Rwanda ex-spy chief says Paul Kagame reaching 'breaking point'

Rwanda election coverage is stirring up some interesting interviews in the local press, with some issuing war calls against President Paul Kagame.

Marc Hofer/AP
A young girl passes by posters of Rwandan President Paul Kagame in the capital Kigali, Rwanda, on Aug. 6 during a rally for the upcoming presidential elections on Aug. 9. Many independent observers expect Kagame and his ruling RPF party to win with a big margin due to a lack of serious political opposition in the country.

Rwanda heads to the polls Aug. 9, and while there may not be much suspense about the outcome of the elections, there have been several interesting interviews in the press recently.

The Ugandan Observer ran an interview with former Rwandan intelligence chief Patrick Karegeya – the headline was "Exiled Rwandan Colonel Calls for War on Kagame," and here is the important quote:

A dictator can never step down, they are brought down. It’s only Rwandans who can stand up now and fight for their freedom. Kagame will have his breaking point and I think it will be very soon. There is no one who will come to save Rwandans from the dictatorship of Kagame and there is no time to fold hands. They should stand up to him and say look; we are tired, you have to go. Obviously some will lose their lives in the process but those who will die will have lost life for a worthy cause, and I am prepared to support Rwandans who want to fight the dictatorship of Paul Kagame.

There are other interesting points in the interview, for example where Karegeya more or less confirms that assassinations of political opponents were carried out under his leadership of external intelligence between 1994 and 2004. The interviewer asked about the killings of Colonel Lizinde and Seth Sendashonga in Nairobi, to which he answers:

Many people, especially politicians, died under mysterious circumstances. I can’t say I don’t have information regarding those cases, but Kagame was the boss so he is in a better position to explain those assassinations and mysterious disappearances of people.

Kagame's response to the interview: "Those who want war, we'll give them war and they will regret it."
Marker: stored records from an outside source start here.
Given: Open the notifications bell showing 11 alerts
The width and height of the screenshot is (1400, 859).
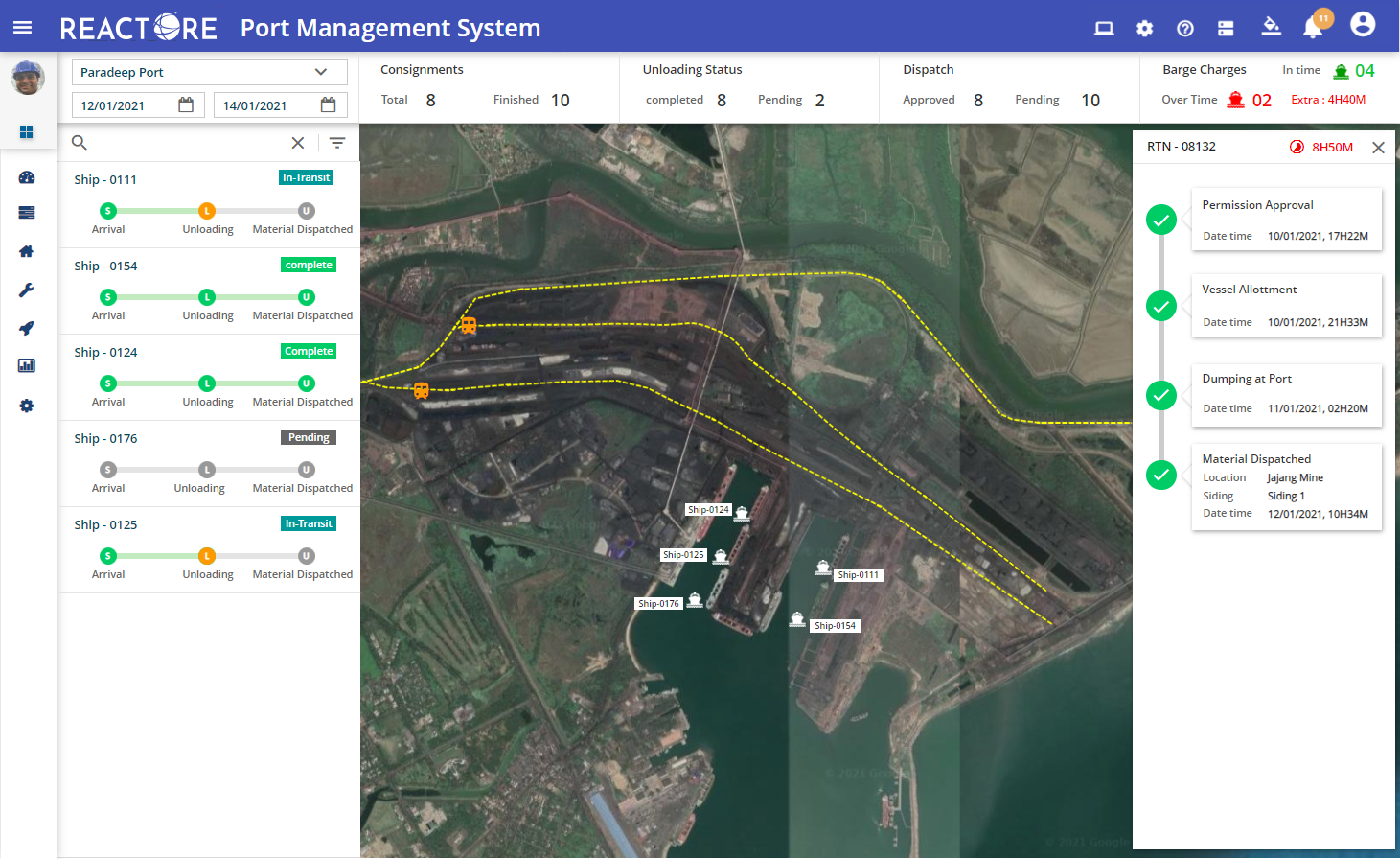Looking at the screenshot, I should [1313, 28].
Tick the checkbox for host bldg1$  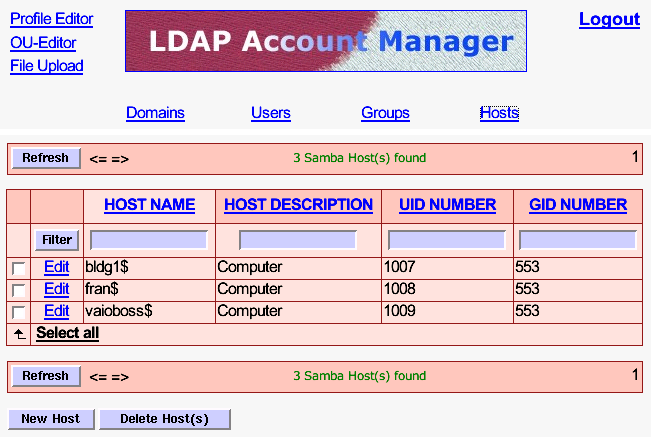point(18,268)

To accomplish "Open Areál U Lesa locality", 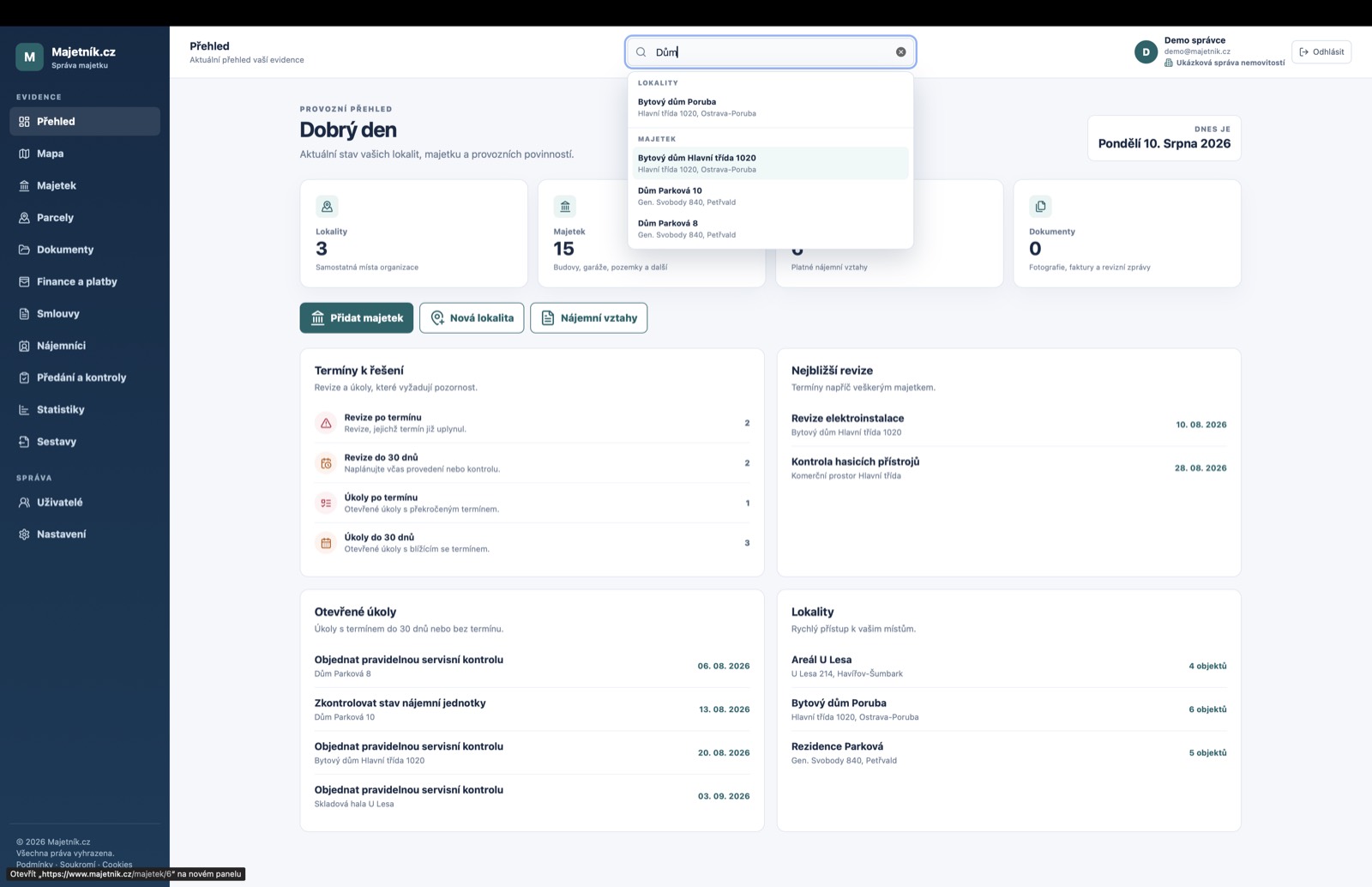I will (x=1008, y=667).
Then there was the interview in The Independent with the former head of Laurent Kabila's presidential guard, Francis Gakwerere. He was arrested after the assassination attempt against Kayumba Nyamwasa in South Africa – he has an interesting version of the story. According to him, Kayumba's driver was in prison with him, and he alleged that a Rwandan official called Dr. Ndahiro had promised him $2,000 to kill Kayumba.

Gakwerere responds:

The story sounded suspicious to me. First, I understood him to be referring to Dr. Emmanuel Ndahiro, the head of the National Security Services. So I asked him if he knew this Ndahiro and he said no. I asked if he had ever met him. He said no. I asked if he knows his voice, he said he has never seen him or heard him speak. So I asked him why he believed that it was Dr. Ndahiro. He said he simply trusted.

Second, this story of killers coming into the house at night all sounded phony. You cannot want to kill someone, have him in the best place (his home) best location (his bedroom), best time (at night) and in the best situation (when he is asleep) and just walk away and wait to do it at a shopping mall, in broad daylight and in front of many people. What type of killers are these? They must be amateurs!

Interesting time. In other related news, it seems that the South African High Commissioner to Rwanda has left Kigali in the ongoing diplomatic row over the Kayumba hit.

--- Jason Stearns blogs at Congo Siasa.